**Documento de origen:**

Autor: José
Rafael de Regil Vélez, datos del autor haz click aquí
Publicado: Síntesis Tlaxcala, 27 de febrero de 2014
En
una fiesta unos adolescentes se golpean al calor de todos los sentimientos que se arremolinan en esa etapa de la vida.
Hay el consabido intercambio de porrazos y al parecer todo queda allí. Al paso
de los días el asunto es la comidilla de los conocidos. Todos hablan, opinan
señalan y lo que era una pequeña y simple gresca empieza a tomar proporciones
mayores: hay amenazas, comienzan a intervenir otras personas para amedrentar a
las partes… Y todo por las palabras: porque al decir, al señalar, al insuflar
con afirmaciones, especulaciones y adjetivos los ánimos se enardecen.
El caso podría ser distinto: las
personas empiezan con habladurías y alguien puede terminar sin honra o
escondida para escapar de las palabras, incluso como ha sucedido alguna vez,
con el costo del suicidio mismo.
El 16 de febrero de este 2014
Francisco, el Papa jesuita de la Iglesia Católica, fue a visitar la Parroquia
de Santo Tomás Apóstol, en el sur de la diócesis de Roma de la cual él es el
obispo. Se encontró con los parroquianos
para celebrar con ellos las primeras couniones y confirmaciones de niños y
jóvenes.

**Datos recopilados:**
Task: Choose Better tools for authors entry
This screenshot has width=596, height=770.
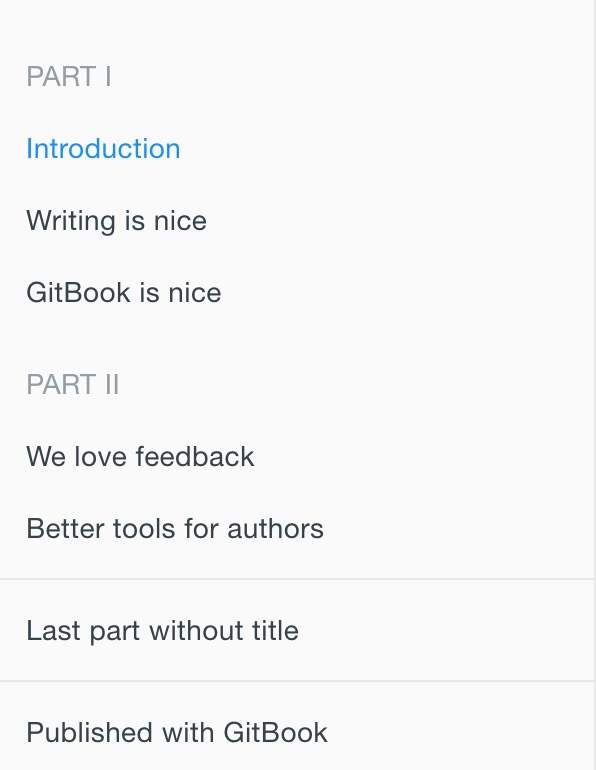Action: pos(175,528)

**Tus instrucciones:** Por favor, traduce al inglés esta oración del artículo sobre las habladurías: «Al paso de los días el asunto es la comidilla de los conocidos.»

**Solución del problema:** As the days go by, the matter becomes the talk of acquaintances.